# MATERIAL FOR THIS TASK

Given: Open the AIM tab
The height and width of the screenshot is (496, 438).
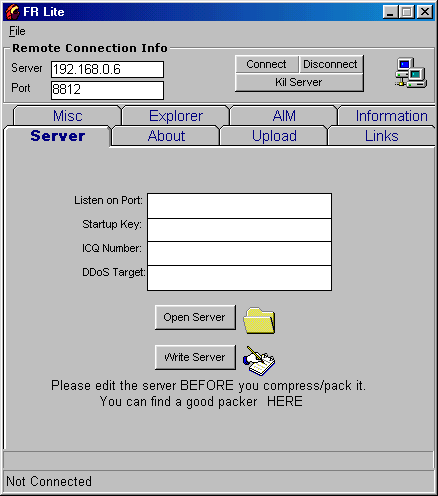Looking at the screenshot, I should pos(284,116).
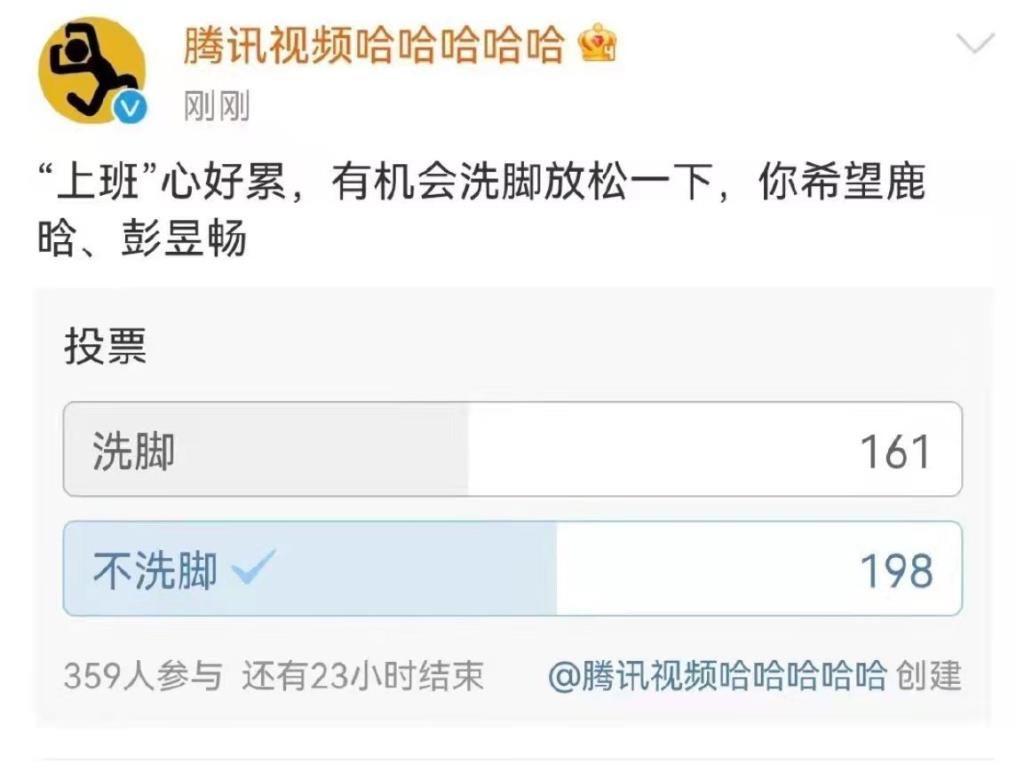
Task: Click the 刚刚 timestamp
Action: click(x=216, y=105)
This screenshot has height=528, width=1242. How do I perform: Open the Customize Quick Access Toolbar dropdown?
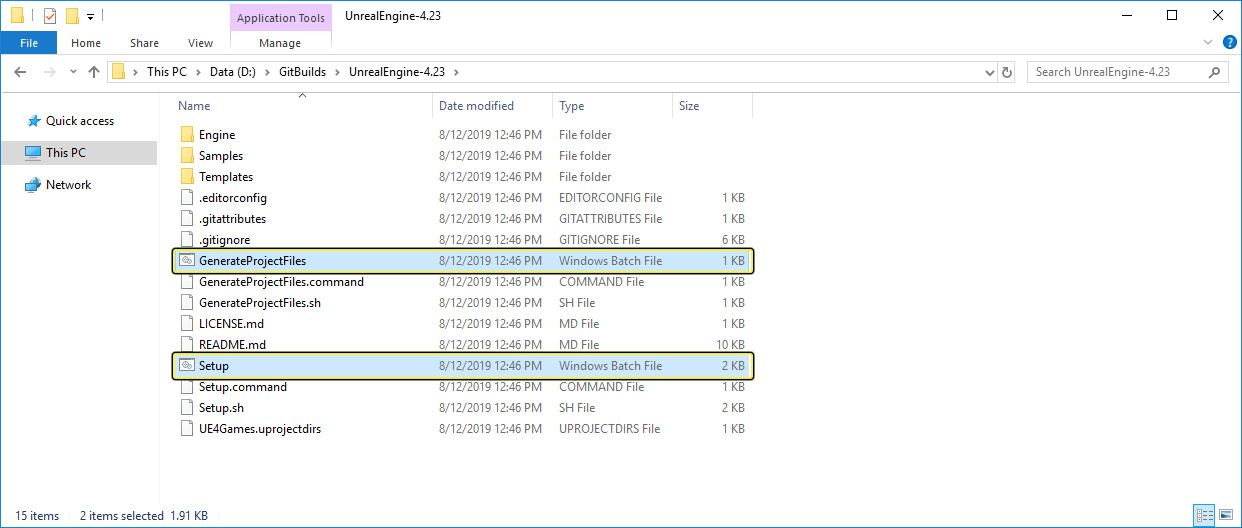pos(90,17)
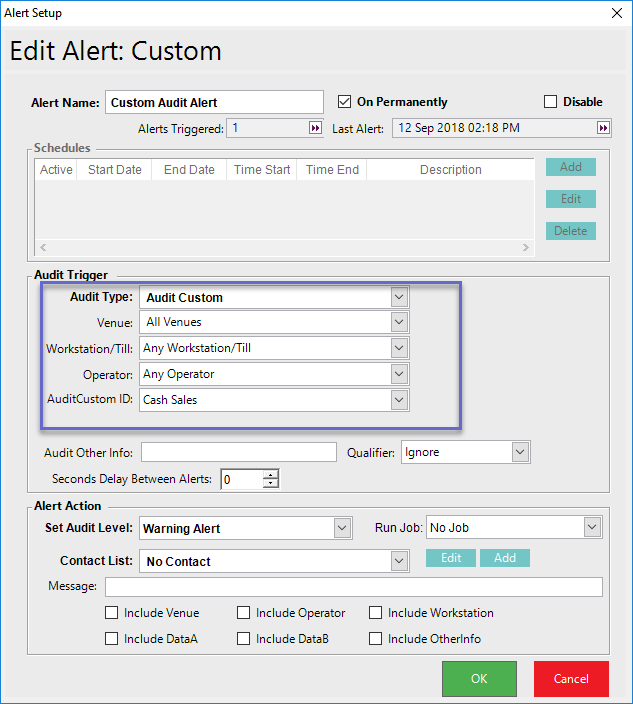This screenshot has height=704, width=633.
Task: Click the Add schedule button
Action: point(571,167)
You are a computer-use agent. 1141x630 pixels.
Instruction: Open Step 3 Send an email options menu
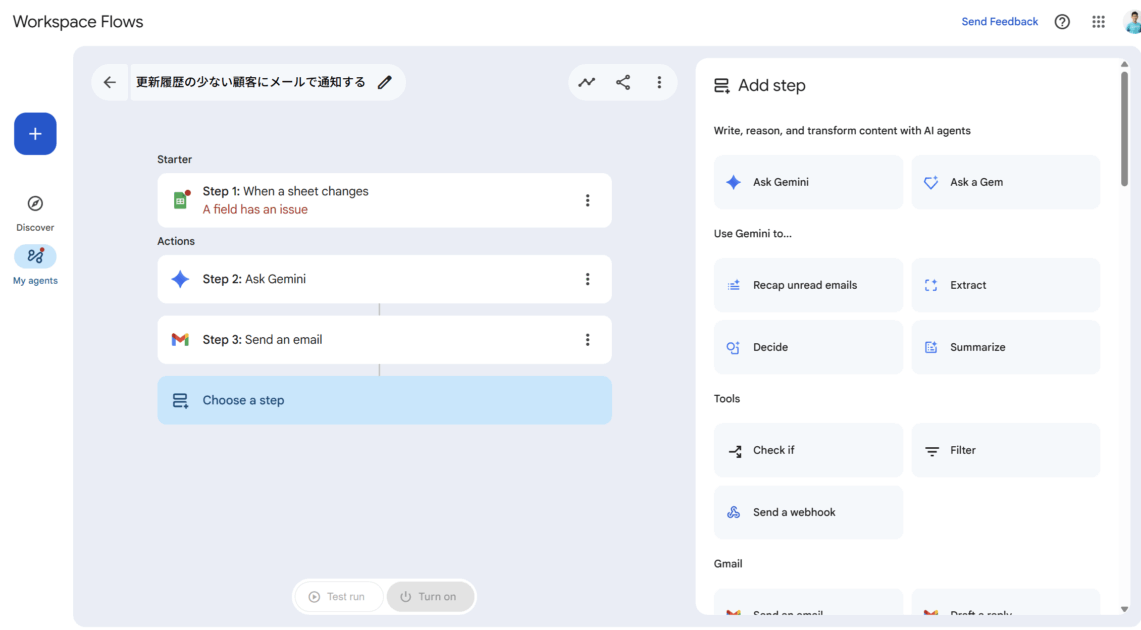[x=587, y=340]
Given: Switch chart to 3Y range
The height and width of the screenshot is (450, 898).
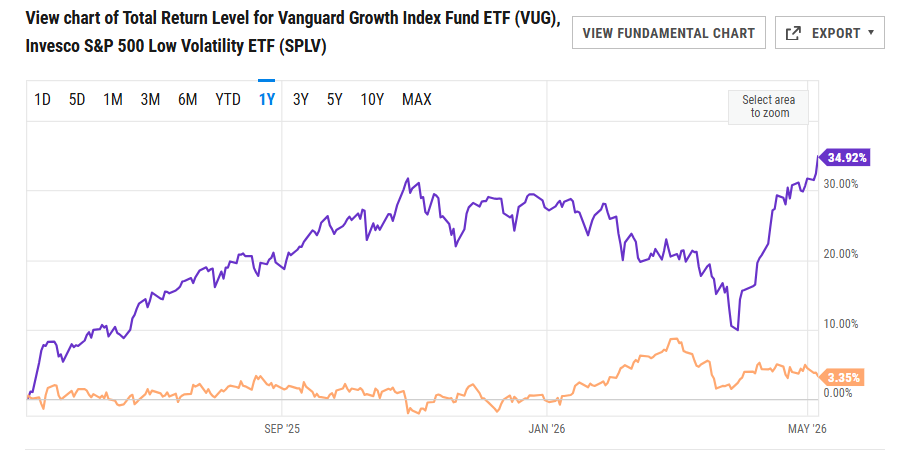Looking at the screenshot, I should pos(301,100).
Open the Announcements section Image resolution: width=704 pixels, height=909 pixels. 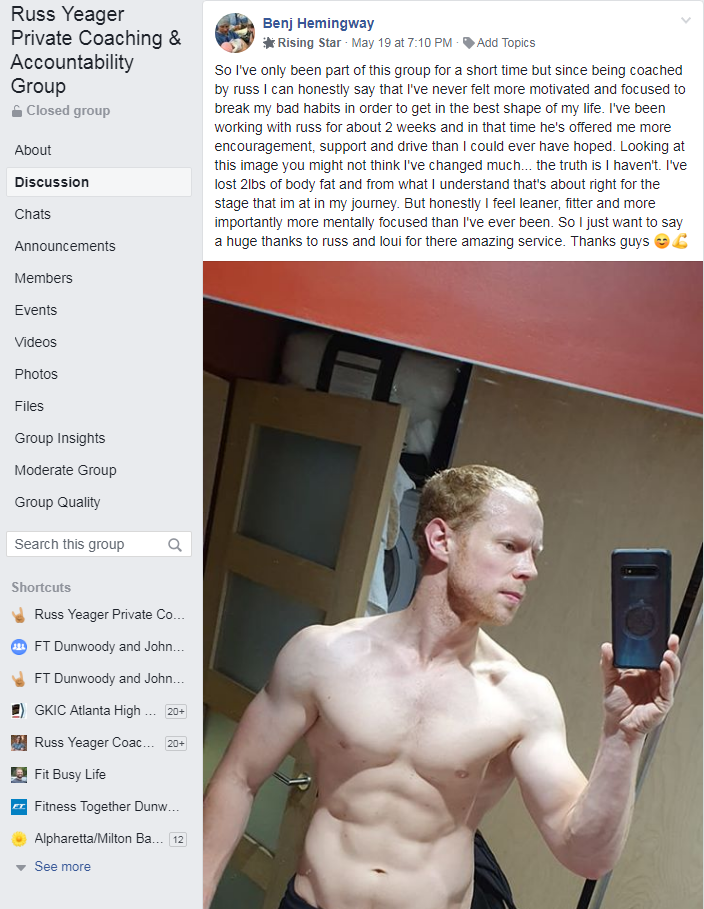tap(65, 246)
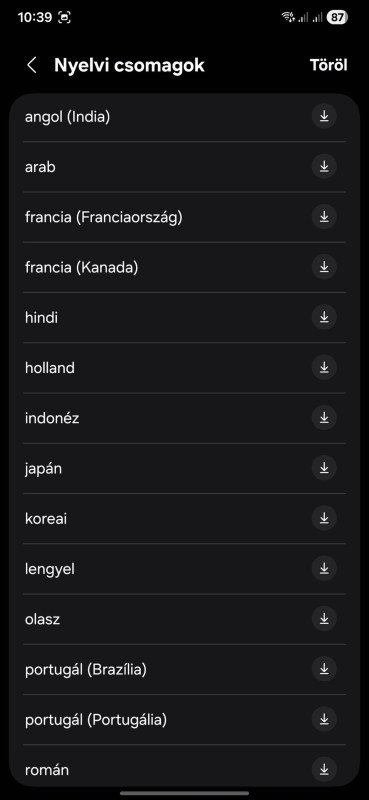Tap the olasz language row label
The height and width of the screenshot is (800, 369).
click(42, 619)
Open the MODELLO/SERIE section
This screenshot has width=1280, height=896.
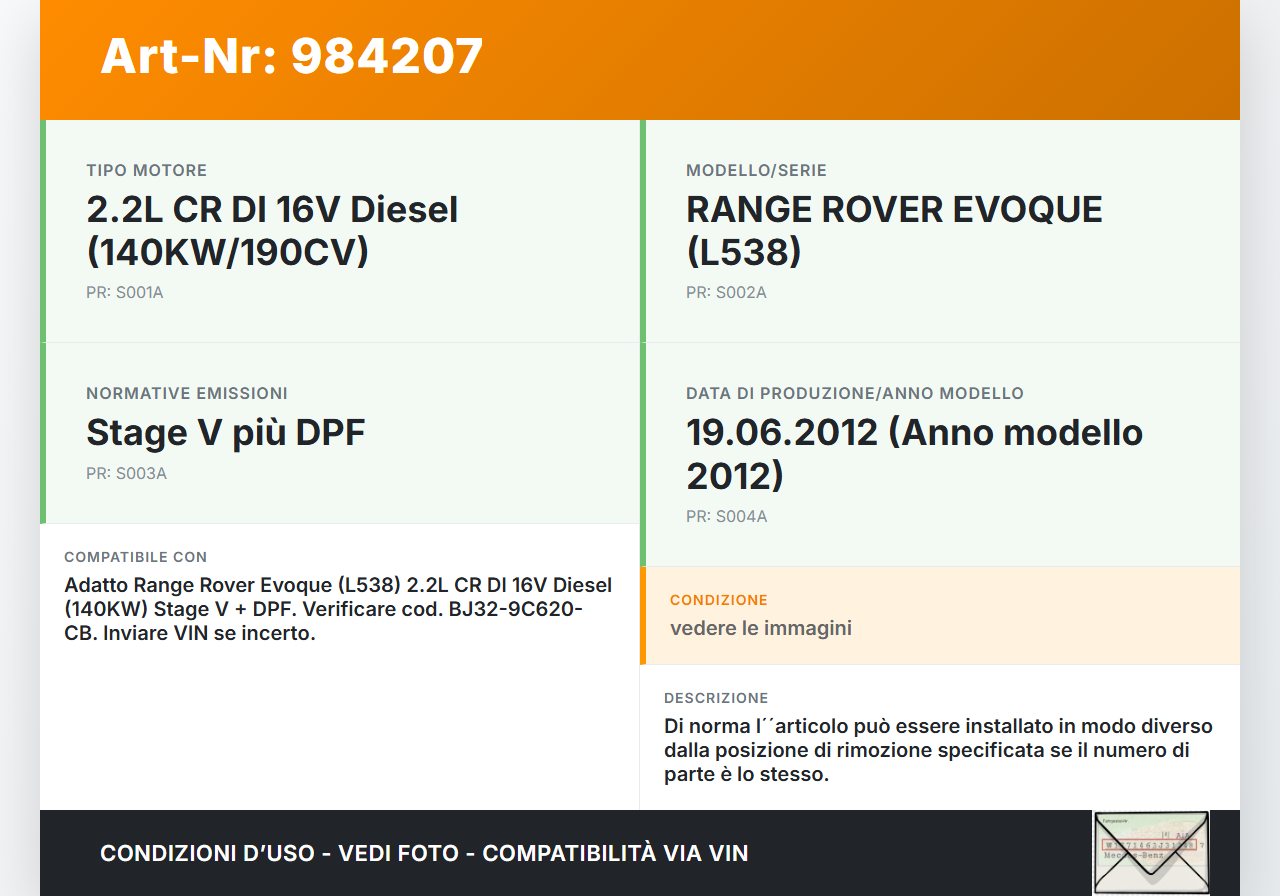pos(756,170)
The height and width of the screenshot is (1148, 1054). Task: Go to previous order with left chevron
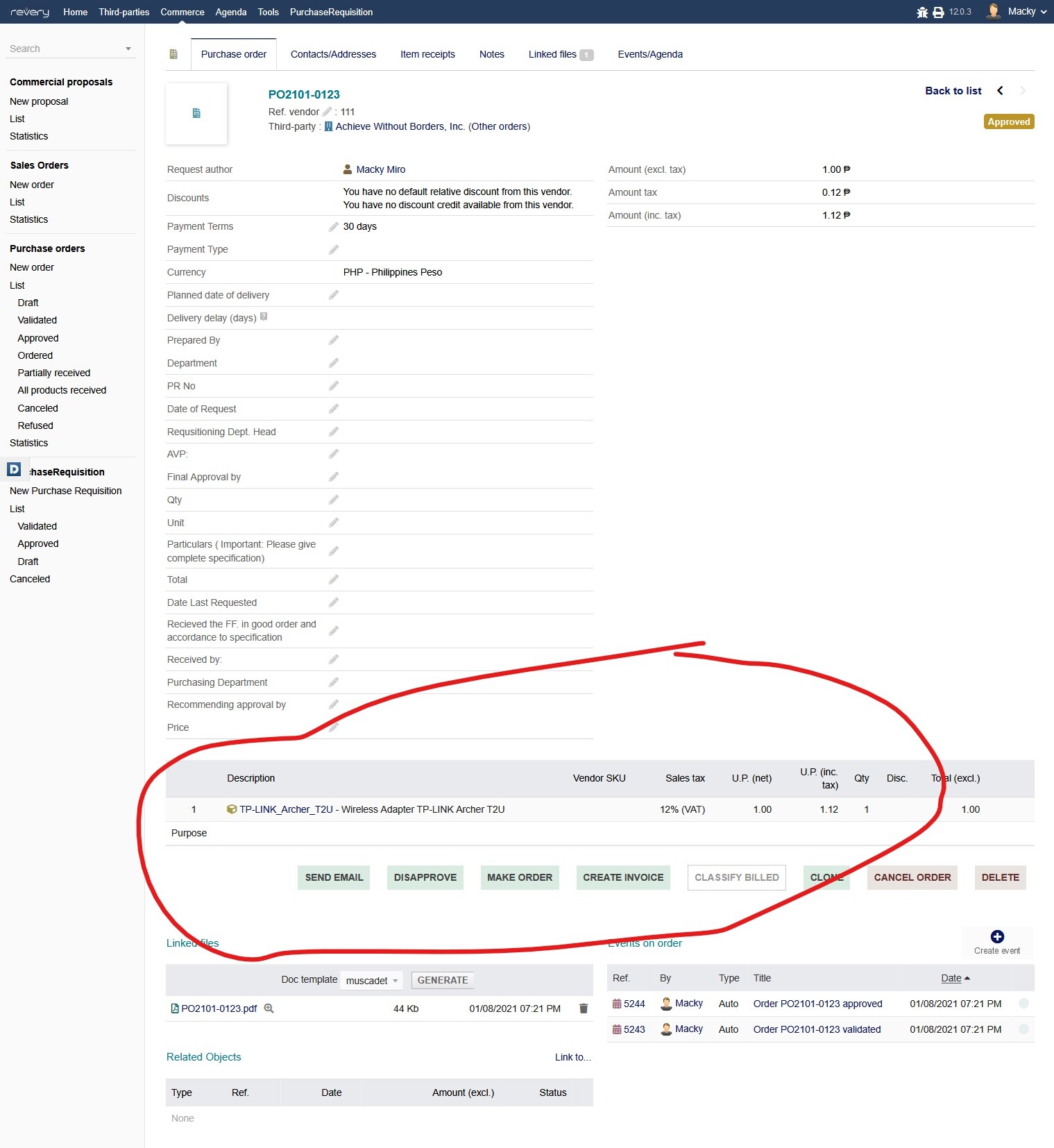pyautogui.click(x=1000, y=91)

# WORK TASK
Word for word, retype the lines from the one that contains "This screenshot has width=1280, height=896." through the final line of the data, both ends included, excluding pictures.

# WRITTEN SOLUTION
This screenshot has width=1280, height=896.
pos(756,170)
The height and width of the screenshot is (1148, 1054). Task: Go to previous order with left chevron
pyautogui.click(x=1000, y=91)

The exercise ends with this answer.